Records from a data source –

-- -- --

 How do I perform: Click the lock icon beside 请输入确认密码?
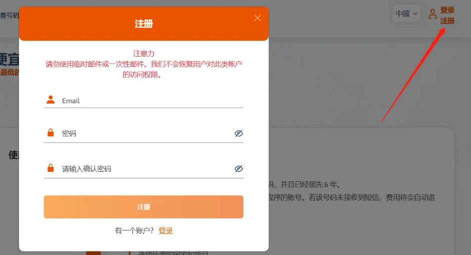pyautogui.click(x=51, y=168)
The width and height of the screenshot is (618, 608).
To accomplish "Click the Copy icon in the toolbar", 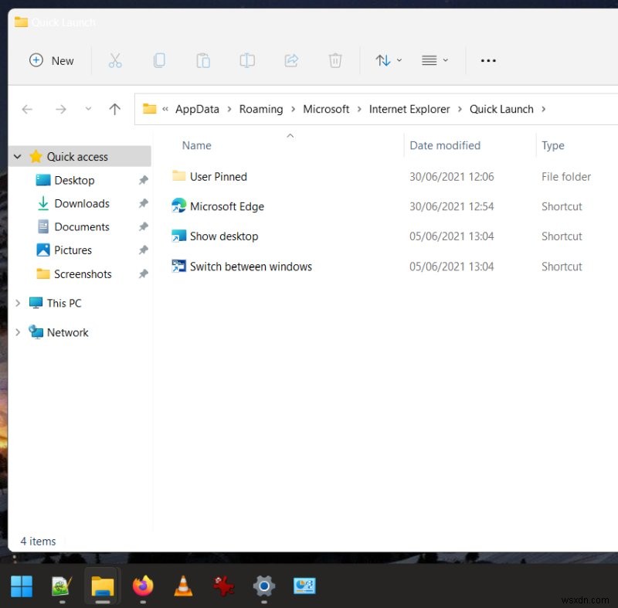I will (159, 60).
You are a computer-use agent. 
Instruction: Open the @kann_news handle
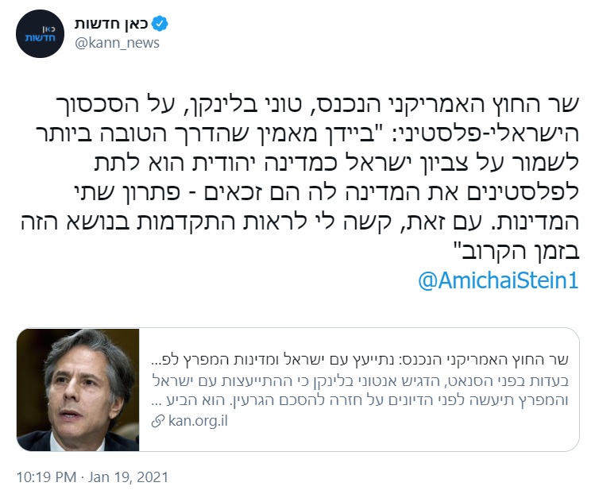coord(117,43)
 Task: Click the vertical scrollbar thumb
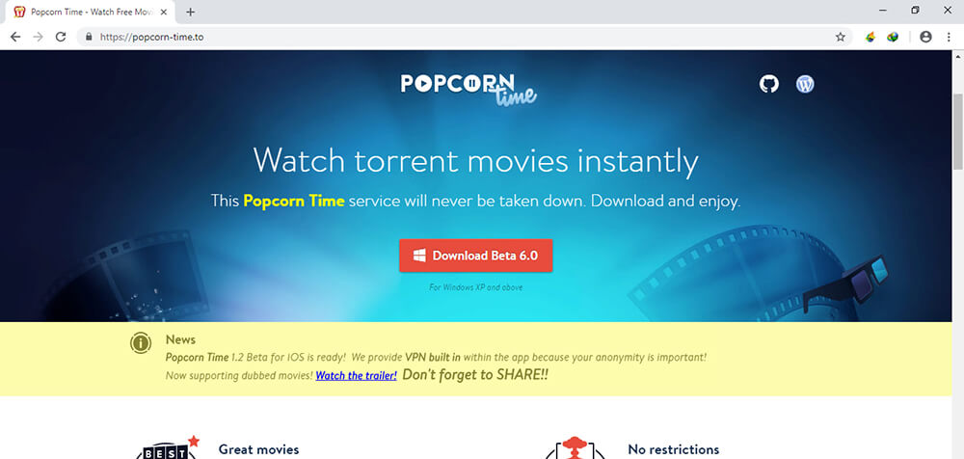958,132
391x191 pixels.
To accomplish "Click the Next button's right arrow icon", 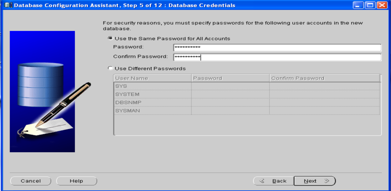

-- -- --

Reproduce the data from the line containing "391x191 pixels." through the end of the data, including both ends. Leave the pictures out of your answer.

The reply –
391x191 pixels.
To accomplish "Click the Next button's right arrow icon", 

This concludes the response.